How to Stop Excessive Meowing

If your cat is meowing more than usual, the first thing to do is take her to the veterinarian. Let your vet know what time of day your cat seems to be meowing the most and if it's accompanied by anything else out of the norm, like accidents outside of the litter box or changes in sleeping habits or appetite.

If your veterinarian deems your cat to be healthy, then try these tips to reduce meowing. And if these tips and the trip to the veterinarian don't help, you can always ask for a referral to a veterinary behaviorist.

Enrich Your Cat's Environment

Cats should be played with every day, Haney says. Ideally, your cat should enjoy at least two 10-to-15-minute interactive play sessions, allowing her to stalk, pounce, and bite her toys like the predator she is. Enrichment also includes cat-appropriate furniture and toys that she can scratch, climb, and enjoy while you're away—like scratching posts, cat trees, and cat feeder puzzles.

Use Calming Pheromones

"Your new cat may be meowing because of the stress and excitement of moving into a new home," Haney says. To help a new cat or any anxious kitty settle in or adapt to a new family member, use calming pheromones in addition to providing an enriching environment with plenty of places to explore and hide.

Stick to a Routine

Cats crave routine.

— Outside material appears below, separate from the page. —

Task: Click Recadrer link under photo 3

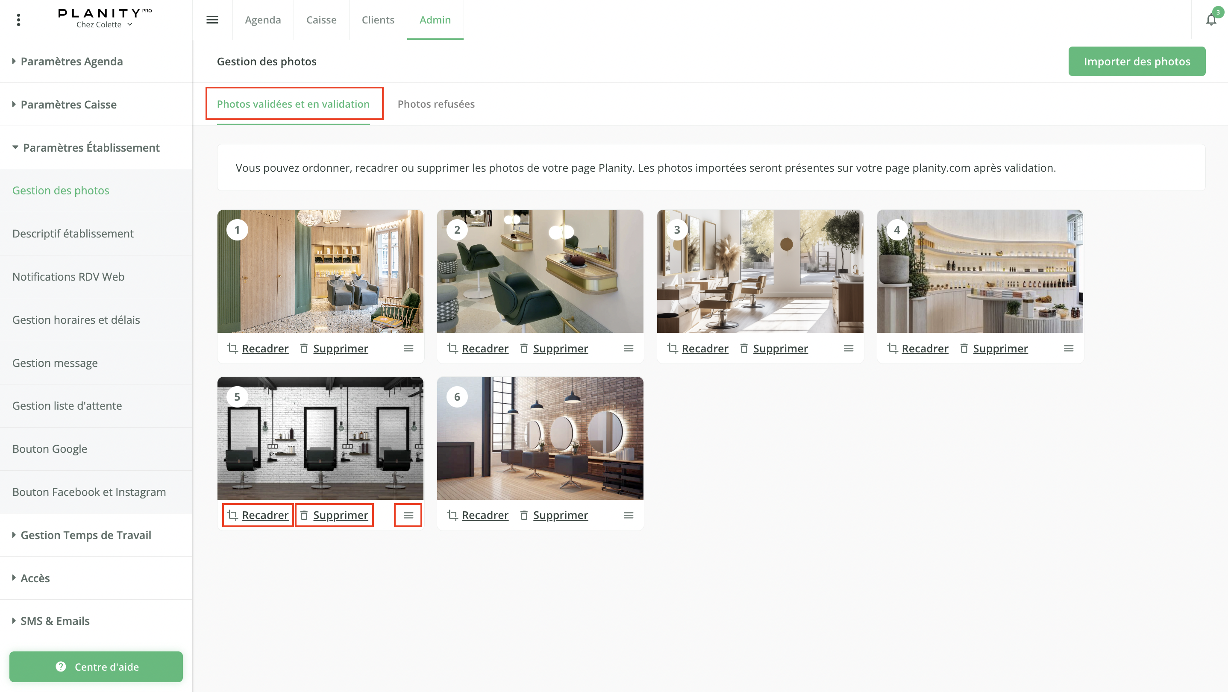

If they know exactly when playtime will happen, when dinner will be served, and when they'll be groomed—they'll be less inclined to meow for these things to happen. Plus, if your cat is stressed or anxious, clear expectations for the day will help calm her nerves and make her feel secure.

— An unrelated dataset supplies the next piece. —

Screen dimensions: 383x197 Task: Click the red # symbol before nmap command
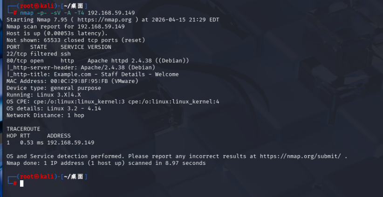point(15,13)

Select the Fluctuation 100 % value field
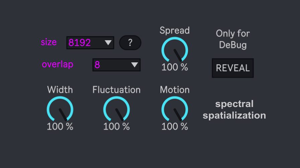coord(116,126)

If you're introducing a new cat to your home, there's no better time to start a routine than on day one. But, of course, it's never too late to create a schedule for your kitty.

Spay or Neuter Your Cat

If you're wondering why your intact female or male cat is meowing so much, chances are they're looking for a mate. You might also spot a cat in heat meowing a lot and rubbing on everything. "This can occur as early as 6 months of age," Haney says. "Consider spaying or neutering your cat to eliminate the drive to find a mate."

What Not To Do

You don't always need to give in to your cat's request for food or attention. But Haney says not to ignore your cat's meows, either. First, rule out medical issues or environmental needs before chalking your kitty up to a chatty Cathy. No matter the root of the meowing, Haney adds, never punish your cat for their vocalizations. After all, they're just trying to communicate with you in the best way they know how—even if some mews and meows come out as bizarre jibber jabber.